(Stored items)
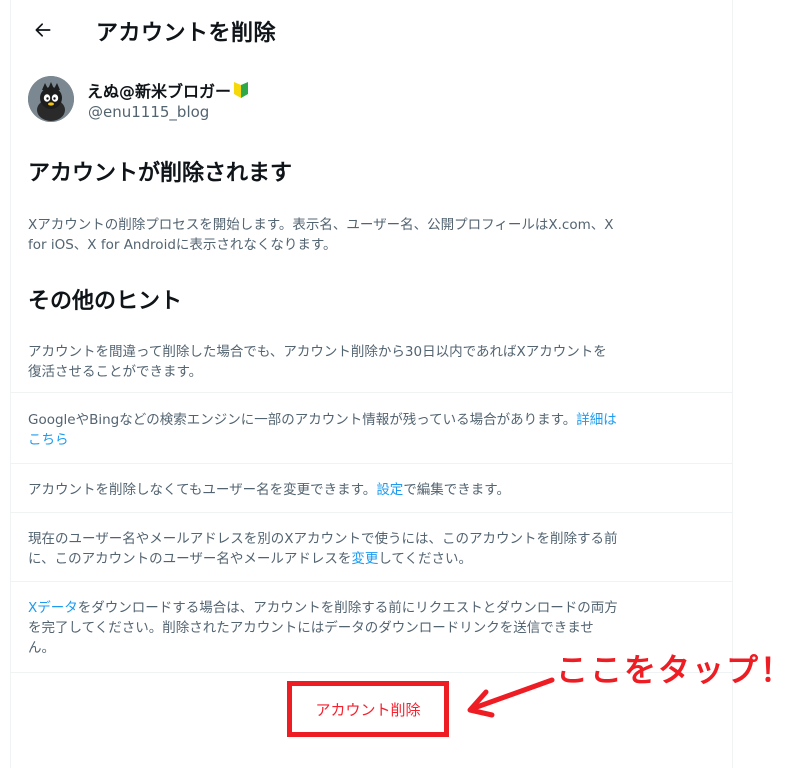 This screenshot has height=768, width=804. What do you see at coordinates (278, 102) in the screenshot?
I see `account-info: えぬ@新米ブロガー @enu1115_blog` at bounding box center [278, 102].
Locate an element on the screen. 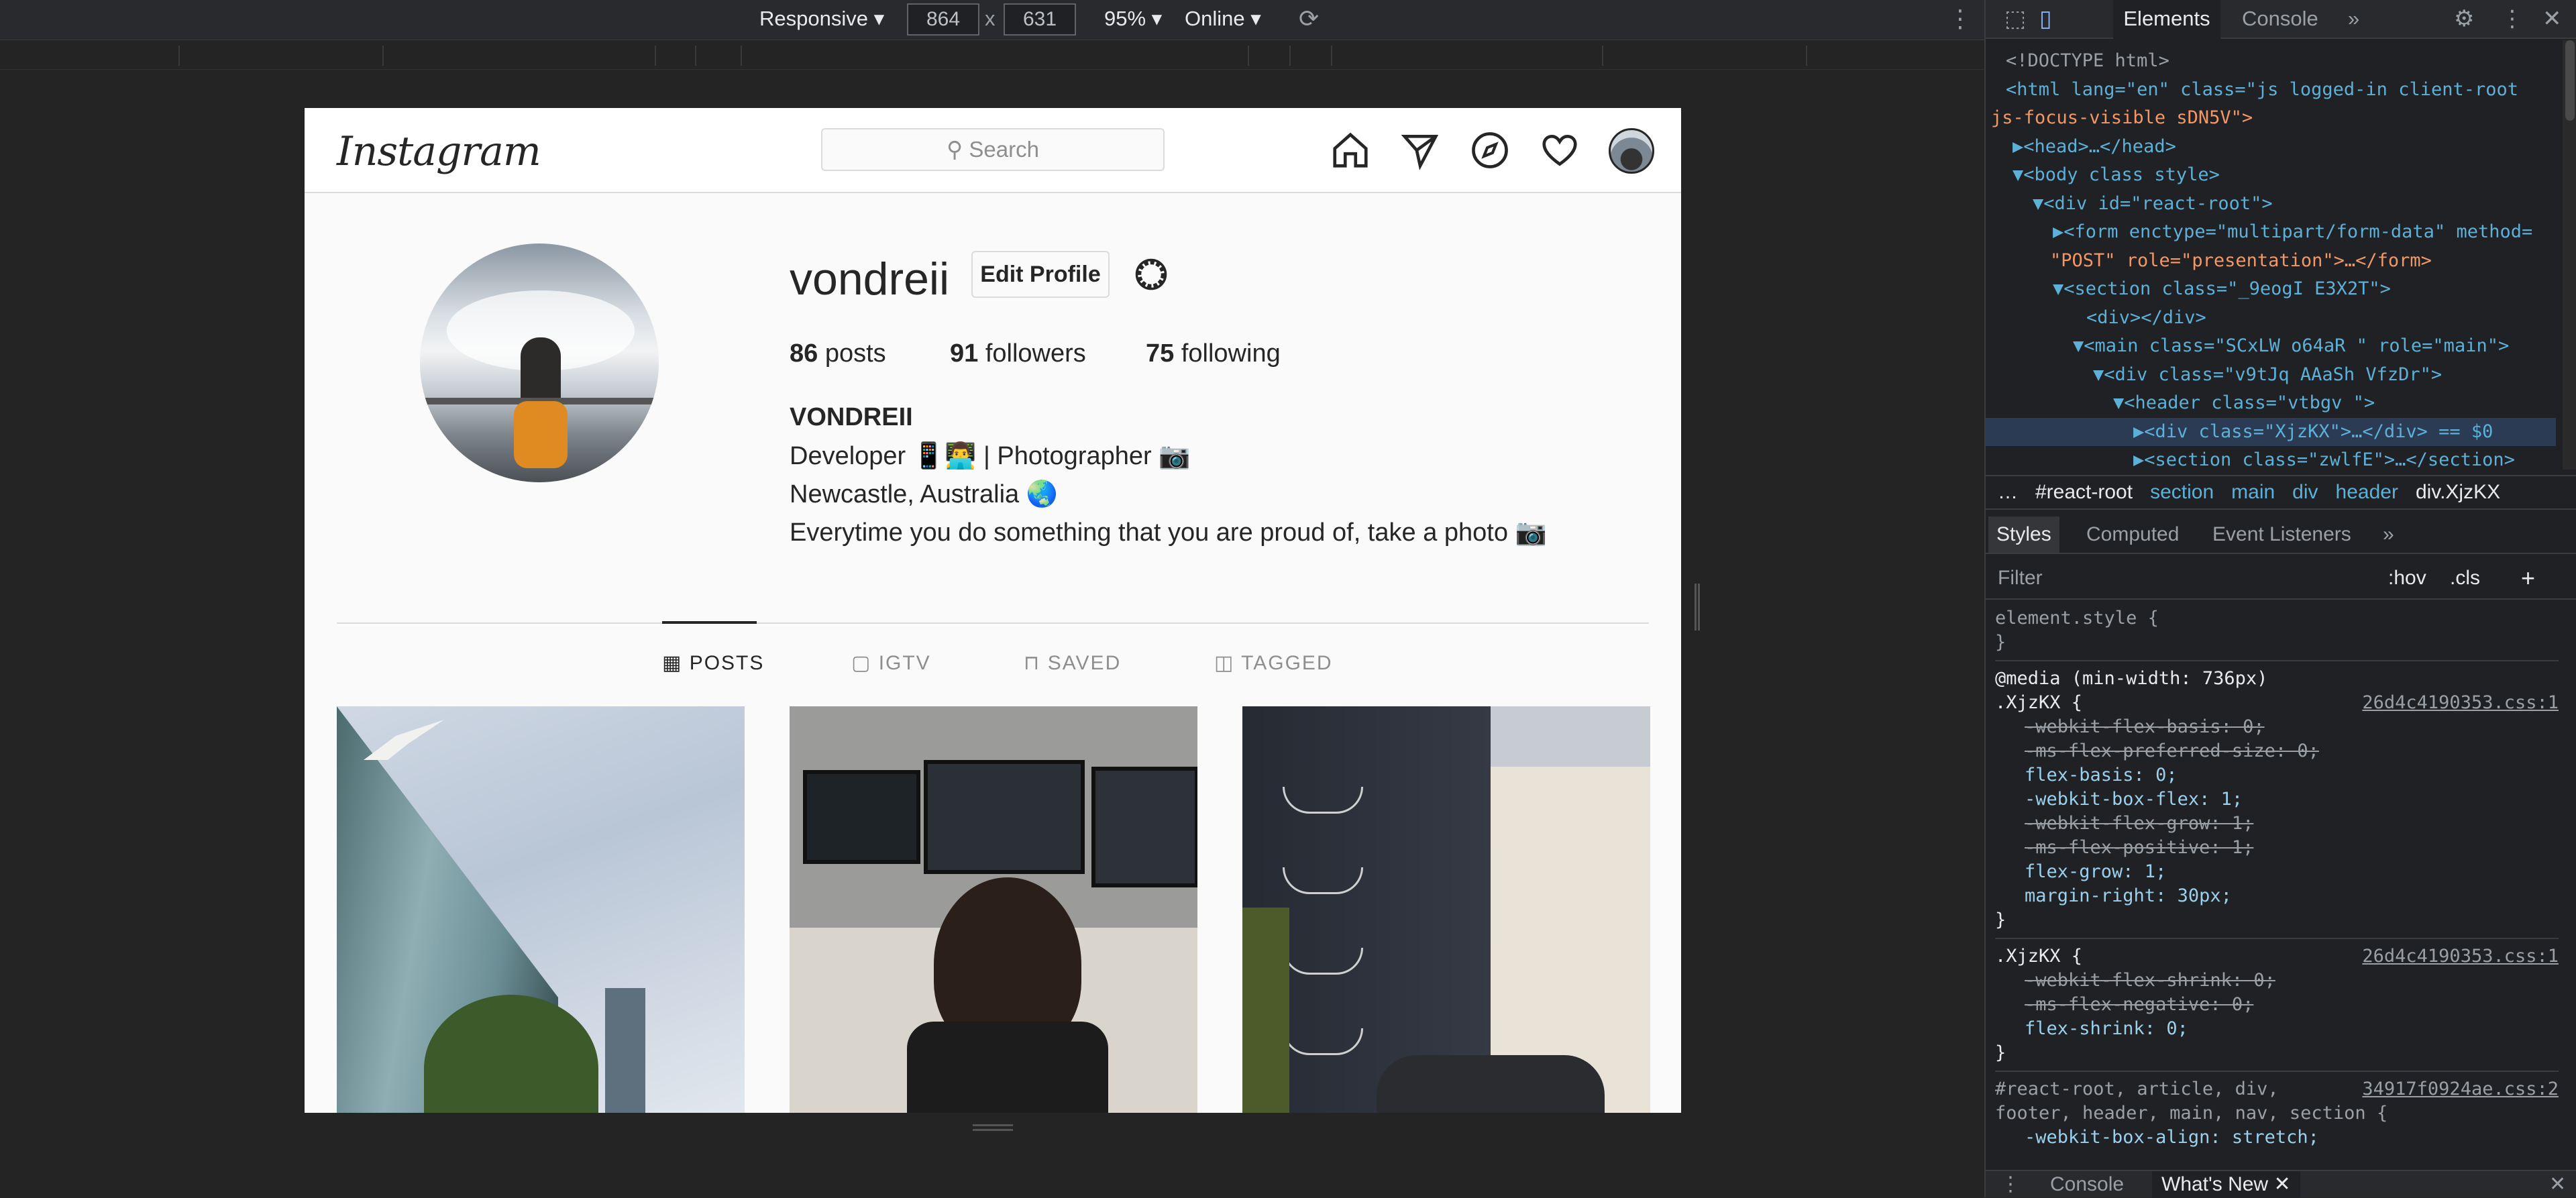  add-rule-icon: + is located at coordinates (2528, 578).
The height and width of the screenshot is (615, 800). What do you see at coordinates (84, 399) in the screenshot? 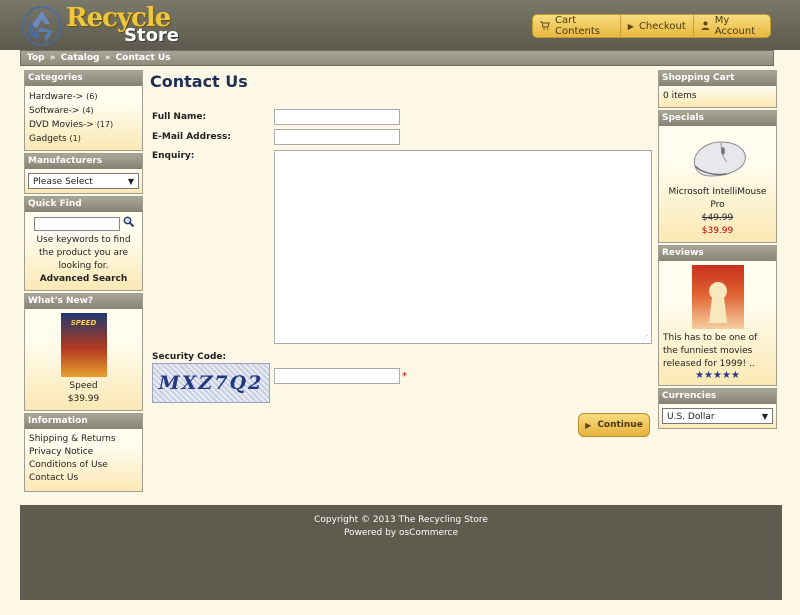
I see `whats-new-product-price: $39.99` at bounding box center [84, 399].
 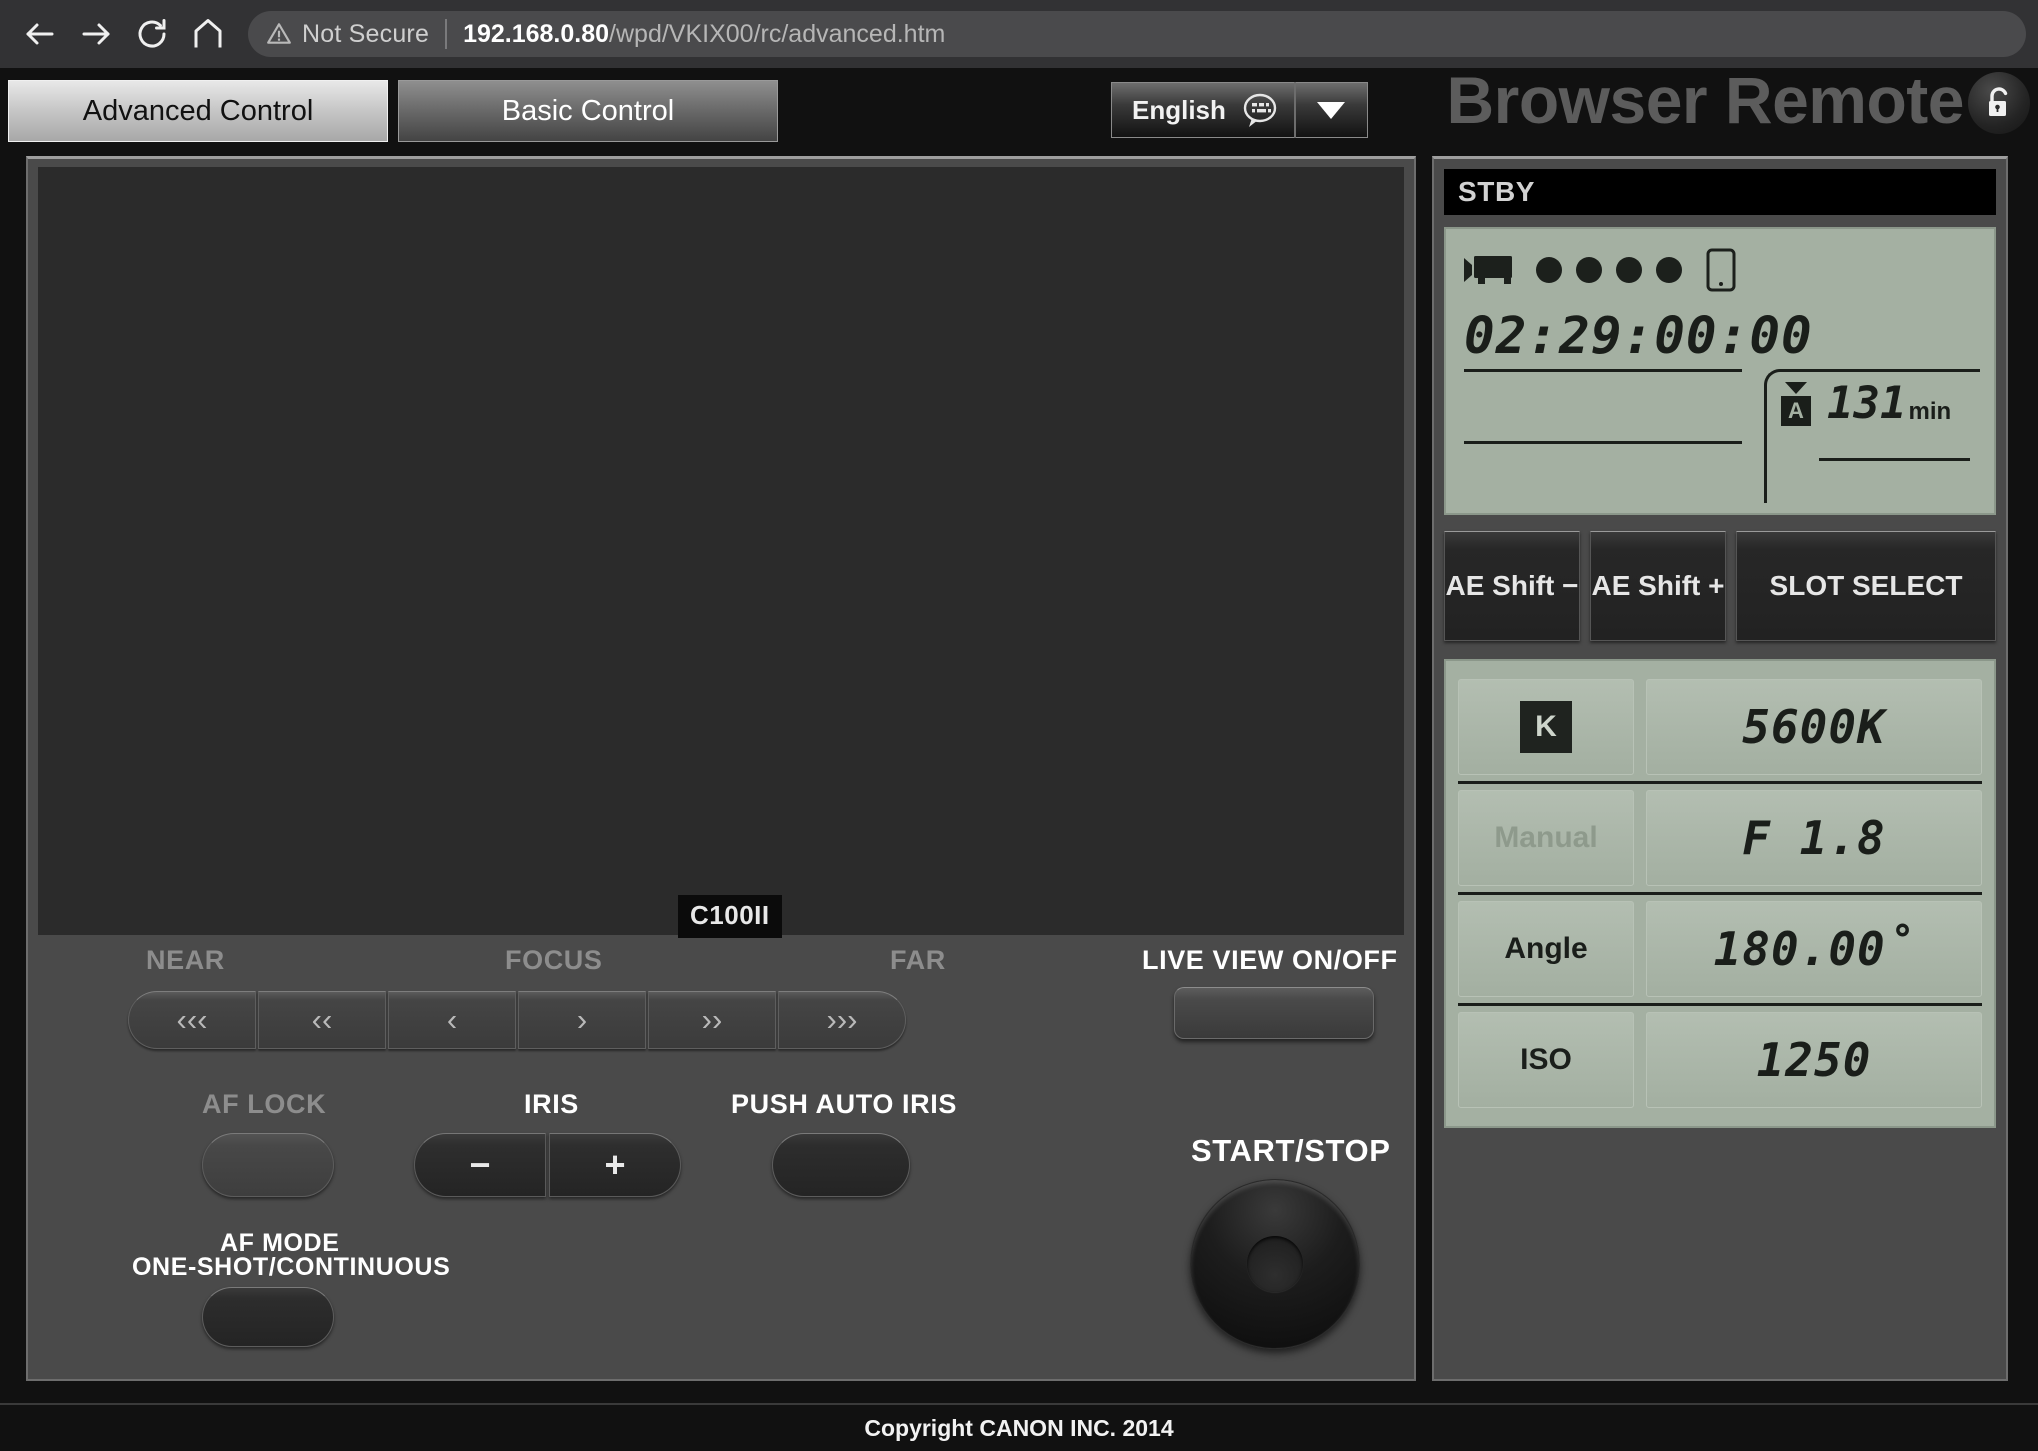 What do you see at coordinates (1240, 110) in the screenshot?
I see `language-selector: English` at bounding box center [1240, 110].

Work required: Write out the data above word for word, from the line containing "The height and" through the end of the data. Leave the pictures out.

Response for this exercise:
The height and width of the screenshot is (615, 800). What do you see at coordinates (84, 399) in the screenshot? 
I see `whats-new-product-price: $39.99` at bounding box center [84, 399].
  What do you see at coordinates (1240, 110) in the screenshot?
I see `language-selector: English` at bounding box center [1240, 110].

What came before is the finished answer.